In welcher Form kann die Sozialberatung, z. B. in der Kinderklinik, für Familien mit einem diabetischen Kind wichtig sein?
Die Sozialberatung konzentriert sich auf die Erschliessung von Ressourcen, die Vernetzung der beteiligten Fachdisziplinen und die Vermittlung an externe Fachstellen, um eine optimale längerfristige Betreuung der betroff enen Familien zu erzielen. Sie leistet Unterstützung in der Organisation des Familienalltags und in der subsidiären Finanzierung von Entlastungsdiensten, wenn die Ressourcen der Familie dafür nicht ausreichen und eine Erschöpfung des Familiensystems droht. Für die Familien und für die Entwicklung des Kindes bedeutet es eine grosse Chance, Angebote wie jenes der Sozialberatung anzunehmen.
Sie äussern sich in Ihrer Bachelor-Thesis* zur Problematik der gesundheitlichen Ungleichheit. Was verstehen Sie darunter?
Gesundheitliche Ungleichheit bezeichnet den Umstand von ungleich verteilten Chancen auf ein Leben in Gesundheit. In sozialepidemiologischen Studien wurde erwiesen, dass Personen mit einem tieferen sozioökonomischen Status – zusammengesetzt aus Bildungsgrad, Einkommenshöhe und beruflicher Qualifikation – ein höheres Risiko haben, zu erkranken und frühzeitig zu sterben. Das individuelle Verhalten und die sozialen Verhältnisse als wechselwirkende Faktoren sind für die Gesundheitschancen massgebend. Kinder sind ganz besonders den sozialen Verhältnissen ausgesetzt, in denen sie aufwachsen, und können somit kaum Einfluss auf gesundheitsrelevante Faktoren nehmen. Damit sind nicht nur ihre Gesundheitschancen, sondern auch ihre soziale Teilhabe im Verlauf des Lebens gefährdet.

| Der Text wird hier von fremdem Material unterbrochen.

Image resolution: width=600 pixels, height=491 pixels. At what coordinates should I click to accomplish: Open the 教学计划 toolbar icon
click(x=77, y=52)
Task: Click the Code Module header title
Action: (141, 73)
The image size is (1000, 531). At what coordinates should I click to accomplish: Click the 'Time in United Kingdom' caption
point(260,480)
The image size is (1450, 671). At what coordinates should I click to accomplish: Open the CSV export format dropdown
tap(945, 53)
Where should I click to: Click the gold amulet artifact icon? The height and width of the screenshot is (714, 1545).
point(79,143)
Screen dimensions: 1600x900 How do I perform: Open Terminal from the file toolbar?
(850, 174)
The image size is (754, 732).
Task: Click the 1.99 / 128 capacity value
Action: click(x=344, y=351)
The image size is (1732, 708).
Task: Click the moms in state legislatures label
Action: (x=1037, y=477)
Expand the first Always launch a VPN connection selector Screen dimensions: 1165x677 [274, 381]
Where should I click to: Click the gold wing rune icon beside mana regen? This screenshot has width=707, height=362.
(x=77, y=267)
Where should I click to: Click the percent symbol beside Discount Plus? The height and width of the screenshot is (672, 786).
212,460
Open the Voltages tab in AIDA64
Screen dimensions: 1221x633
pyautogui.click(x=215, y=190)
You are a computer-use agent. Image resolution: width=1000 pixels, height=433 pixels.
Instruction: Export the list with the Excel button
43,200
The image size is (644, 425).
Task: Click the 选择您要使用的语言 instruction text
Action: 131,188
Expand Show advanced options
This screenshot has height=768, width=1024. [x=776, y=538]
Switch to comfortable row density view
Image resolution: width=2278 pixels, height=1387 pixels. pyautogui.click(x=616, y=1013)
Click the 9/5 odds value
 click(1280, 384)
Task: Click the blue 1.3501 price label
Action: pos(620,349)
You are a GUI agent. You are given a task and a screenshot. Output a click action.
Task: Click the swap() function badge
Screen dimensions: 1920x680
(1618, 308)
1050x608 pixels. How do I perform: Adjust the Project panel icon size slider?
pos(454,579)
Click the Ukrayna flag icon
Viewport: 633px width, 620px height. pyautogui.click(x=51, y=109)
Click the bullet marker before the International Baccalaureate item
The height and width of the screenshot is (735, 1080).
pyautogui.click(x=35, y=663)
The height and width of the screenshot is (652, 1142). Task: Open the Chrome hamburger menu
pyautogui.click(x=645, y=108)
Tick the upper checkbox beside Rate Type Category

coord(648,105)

Sie fordern eine gesundheitliche Chancengleichheit. Welche Rolle kann hier die Sozialberatung einnehmen?
Die Sozialberatung im Spital, als einer von vielen Bereichen der Sozialen Arbeit, kann dazu beitragen, auf die zwar bestehende, jedoch eher wenig bekannte Problematik von ungleichen Gesundheitschancen hinzuweisen. In der interdisziplinären Zusammenarbeit kann die Sozialarbeiterin ihre Rolle der «Anwältin» einnehmen, die sich für die sozialrechtlichen Ansprüche und für die Gleichbehandlung der Patientinnen und Patienten einsetzt, wenn diese aufgrund mangelnder Ressourcen nicht eigenständig dazu in der Lage sind. Zudem kann sie betroffenen Familien konkrete Unterstützungsmöglichkeiten vermitteln, mit denen sozialisationsbedingte Muster durchbrochen werden können. Das kann die Verfestigung von gesundheitlicher Ungleichheit verhindern. Mit dem Einsatz ihres breiten Wissens zu möglichen Angeboten, Organisationen und Institutionen leistet die Sozialberatung einen Beitrag zur Förderung der sozialen Integration von Kindern mit einer gesundheitlichen Beeinträchtigung.
* Literatur: Bigna Brunner: Chronische Krankheit bei Kindern. Auswirkungen sozialer Benachteiligung auf das Bewältigungsgeschehen im Familiensystem. Bachelor-Thesis, Berner Fachhochschule Soziale Arbeit, 2020.